Starting this summer, not all on-demand music streams will weigh the same in the Billboard Hot 100 and Billboard 200 charts. Billboard announced the changes to its calculation method on Tuesday, after going through several months of internal analysis and industry discussions.
Under the current system the Billboard Hot 100 chart — and other genre-specific song charts — counts plays on on-demand streaming services like Spotify, Apple Music, and YouTube to weigh more than streams from programmed streaming services like Pandora and Slacker Radio. When the chart changes its tallying process this summer, another tier will be added, with paid subscription streams (like Apple Music, Amazon Music) given one full value point per play, while ad-supported streams (like Spotify and Soundcloud) will get a 2/3-point value per play. The programmed streams will receive a half-point value per play. These numbers will be added to the formula with radio airplay and digital buys.

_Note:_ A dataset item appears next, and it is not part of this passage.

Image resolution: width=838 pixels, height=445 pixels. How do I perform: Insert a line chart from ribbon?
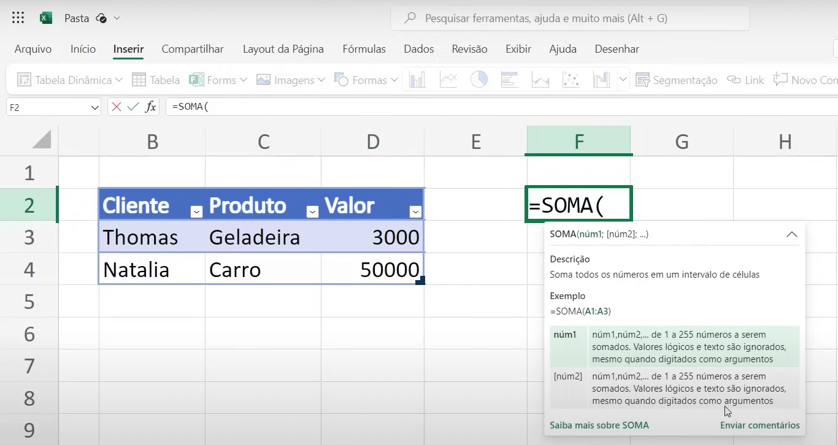[448, 80]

Meanwhile, the Billboard 200 chart currently has one tier for all on-demand streaming services. Right now 1,500 streams counts as one album unit. Under the new system paid-subscription streams will equate 1,250 plays as one unit, and ad-supported audio streams will equate 3,750 streams to one album unit. Programed streams and radio airplay do not count toward the Billboard 200 chart.
As Pitchfork points out, Apple Music executives called for this change last September, arguing that listeners’ willingness to pay for the music should count for more in the charts. Presumably the unpaid services, and the artists who rise to fame through those platforms, might argue differently.
The changes will take effect starting in the week of June 29 to July 5.